**** PASSAGE GIVEN

And then what happens if you try something like
SELECT X.name,X.children
 FROM
       (SELECT [rtrim]P.path,(SELECT count(*) FROM bacula.file F
                              WHERE F.pathid = P.pathid
                              LIMIT 2) > 1
          FROM bacula.path P
          WHERE P.path ~ '^%@/[^/]*/$'
        UNION
        SELECT FN.name,0
          FROM bacula.path P, bacula.file F, bacula.filename FN
          WHERE
            P.path = '%@/'   AND
            P.pathid = F.pathid                           AND
            F.filenameid = FN.filenameid
        ) AS X
 WHERE X.name <> ''
 GROUP BY X.name

It's hard to say without knowing what's actually *in* the tables, but
the existing query definately doesn't scale well for what I think it's
trying to do.

Mike Stone

Re: directory tree query with big planner variation

From

Mark Lewis

Date:

31 July 2006, 10:54:06

It seems like you might be able to avoid the expensive directory lookups
entirely without changing the schema by defining an immutable function
dir_depth(path), which would just count the number of forward slashes.
Then create a functional index on dir_depth(path) and in the query do a
check for directories with a given prefix and the expected dir_depth.

In 8.1 and later, this kind of query might be able to use a bitmap index
combining thingamajigger (the actual name escapes me right now).

This is just a hunch and I haven't looked too carefully at the
schema/query requirements to see if its feasible, but seems like a
reasonable approach.

-- Mark Lewis


On Mon, 2006-07-31 at 09:30 -0400, Michael Stone wrote:
> On Mon, Jul 31, 2006 at 01:54:24PM +0200, Axel Rau wrote:
> >Am 31.07.2006 um 13:15 schrieb Michael Stone:
> >>On Mon, Jul 31, 2006 at 12:48:11PM +0200, Axel Rau wrote:
> >>>               WHERE P.path ~ '^%@/[^/]*/$' ) AS NLPC
> >>
> >>This can't be indexed. You might try something like WHERE P.path
> >>LIKE '%@%' AND P.path ~ '^%@/[^/]*/$'
>
> Ignore that, I wasn't awake yet.
>
> >Why does it quite well in this case:
> >---------------------------------------
> >->  Index Scan using path_name_idx on path p  (cost=0.00..3.02 rows=1
> >width=97) (actual time=15.480..56.935 rows=27 loops=1)
> >       Index Cond: ((path >= '/Users/axel/Library/
> >Preferences/'::text) AND (path < '/Users/axel/Library/
> >Preferences0'::text))
> >       Filter: ((path ~ '^/Users/axel/Library/Preferences/[^/]*/
> >$'::text) AND (rtrim("replace"(path, '/Users/axel/Library/
> >Preferences/'::text, ''::text), '/'::text) <> ''::text))

********

WHAT YOU NEED TO DO
(a) Answer each question from the directory tree query thread.
(i) What function does Mark Lewis propose defining, and what would it count?
(ii) On what date is Mark Lewis's reply dated?
(iii) Which index does the quoted index scan use?
(b) Pick up the directory tree query thread from its final line and carry it forward.
The listing after this point is drawn from a separate source.

**** DATASET ROWS

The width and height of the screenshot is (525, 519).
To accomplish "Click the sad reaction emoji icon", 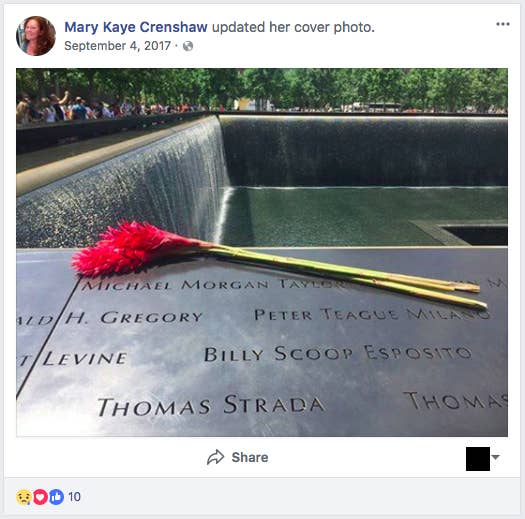I will pyautogui.click(x=24, y=497).
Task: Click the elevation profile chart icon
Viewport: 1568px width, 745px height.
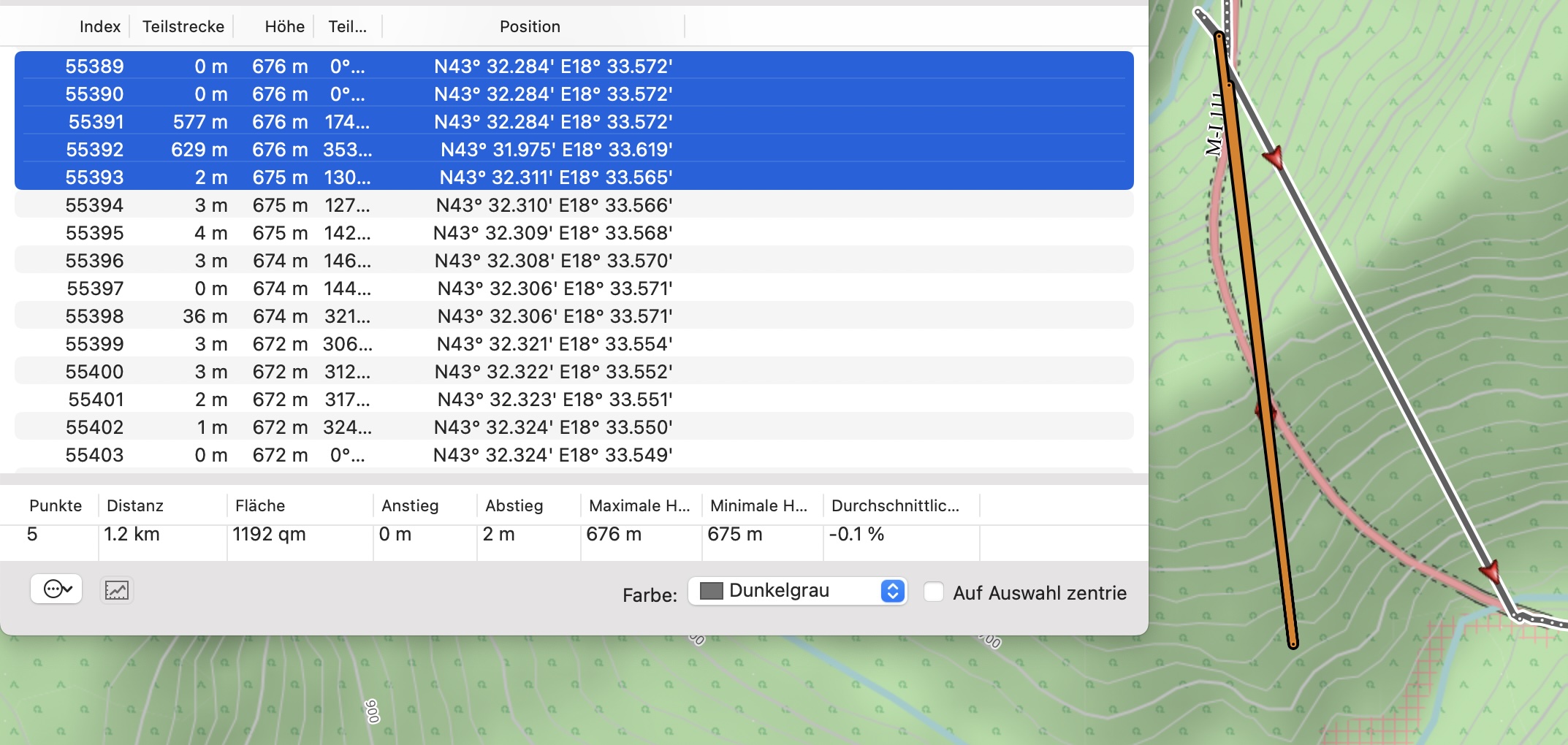Action: tap(117, 590)
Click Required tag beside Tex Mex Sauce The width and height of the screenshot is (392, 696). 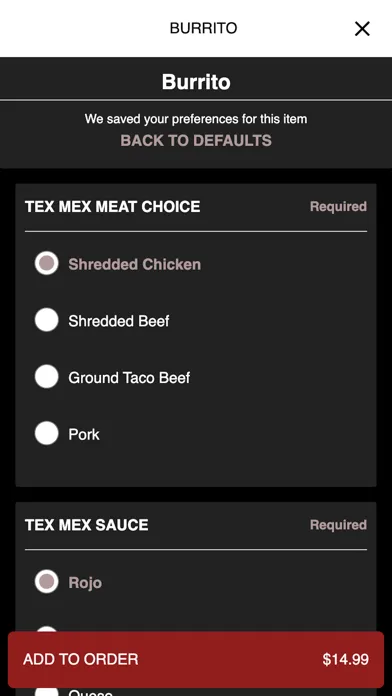338,525
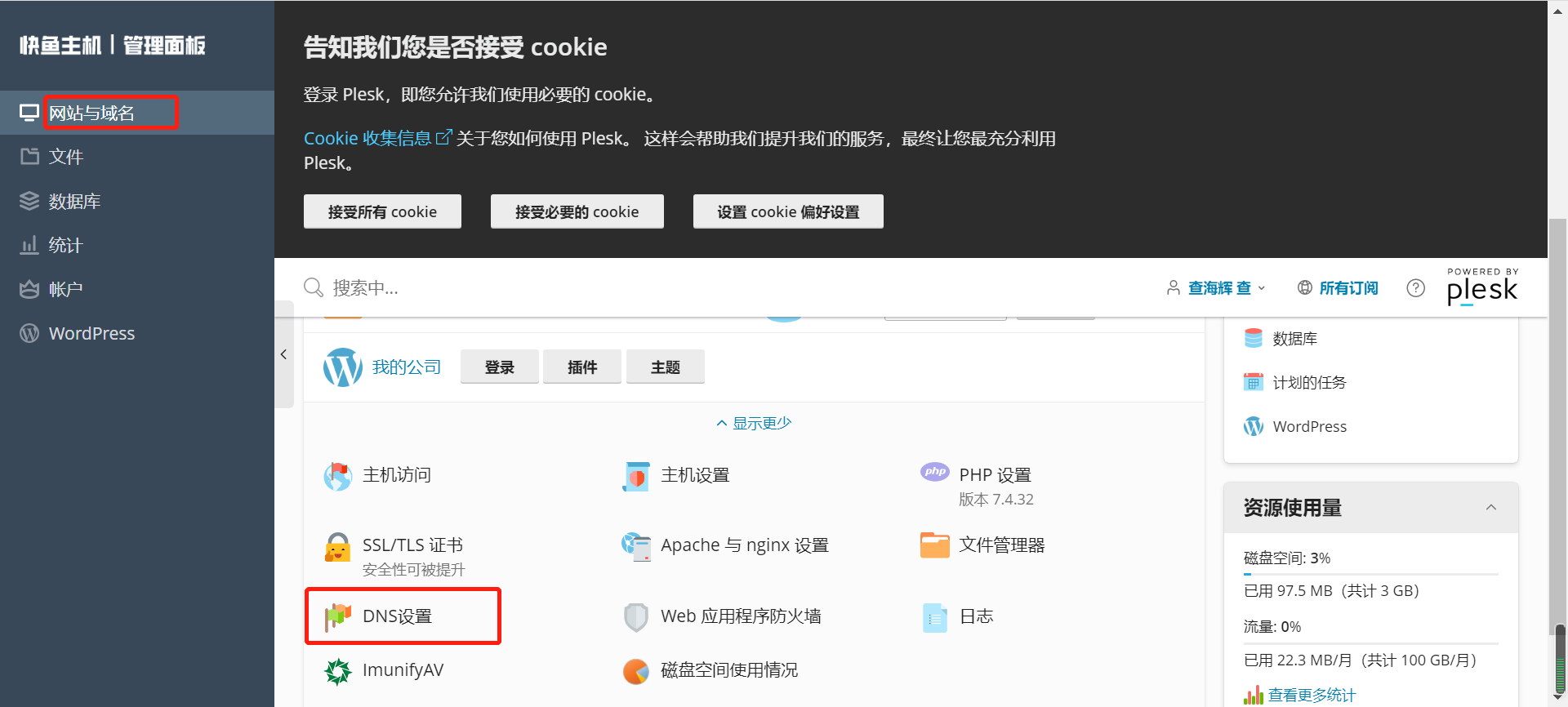Open the PHP settings icon

pyautogui.click(x=934, y=473)
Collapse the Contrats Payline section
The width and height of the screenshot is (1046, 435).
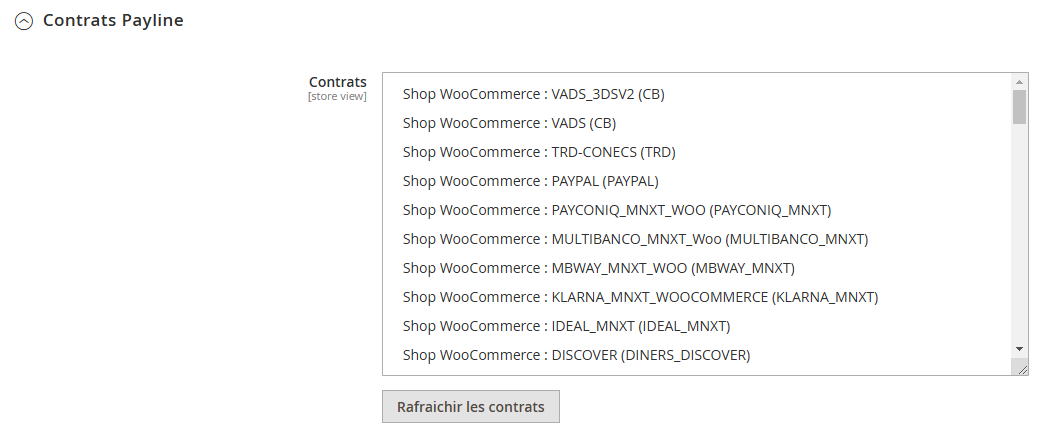[x=23, y=21]
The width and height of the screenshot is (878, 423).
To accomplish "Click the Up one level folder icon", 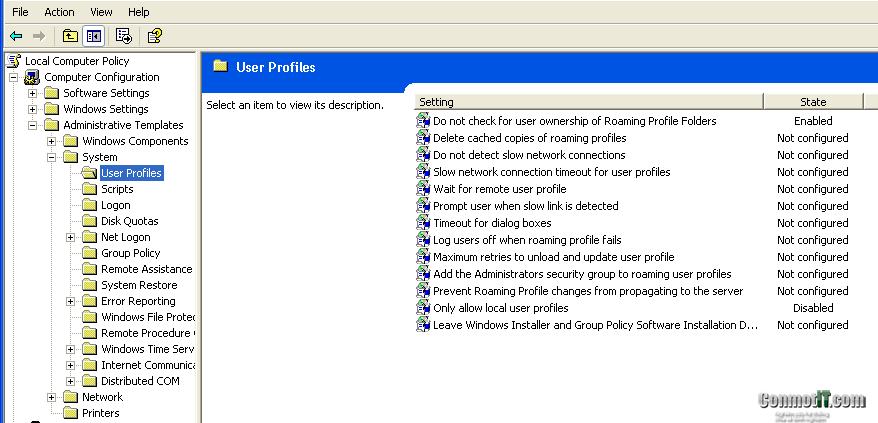I will coord(70,36).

********

ANSWER LIST
(a)
(i) An immutable function dir_depth(path), which would count the number of forward slashes.
(ii) 31 July 2006.
(iii) path_name_idx.

(b)
> >---------------------------------------
> >as compared to this case(ignoring the index on path):
> >---------------------------------------
> >->  Index Scan using path_pkey on path p  (cost=0.00..2567.57
> >rows=1941 width=97) (actual time=527.805..1521.911 rows=69 loops=1)
> >       Filter: ((path ~ '^/Users/axel/[^/]*/$'::text) AND (rtrim
> >("replace"(path, '/Users/axel/'::text, ''::text), '/'::text) <>
> >''::text))
> >---------------------------------------
> >? With all longer path names, I get the above (good)result.
> >Should I put the rtrim/replace on the client side?
>
> That's not the slow part. The slow part is retrieving every single file
> for each of the subdirectories in order to determine whether there are
> any files in the subdirectories.
>
> >>The schema could be a lot more intelligent here. (E.g., store path
> >>seperately from file/directory name, store type (file or directory)
> >>seperately, etc.) Without improving the schema I don't think this
> >>will ever be a speed demon.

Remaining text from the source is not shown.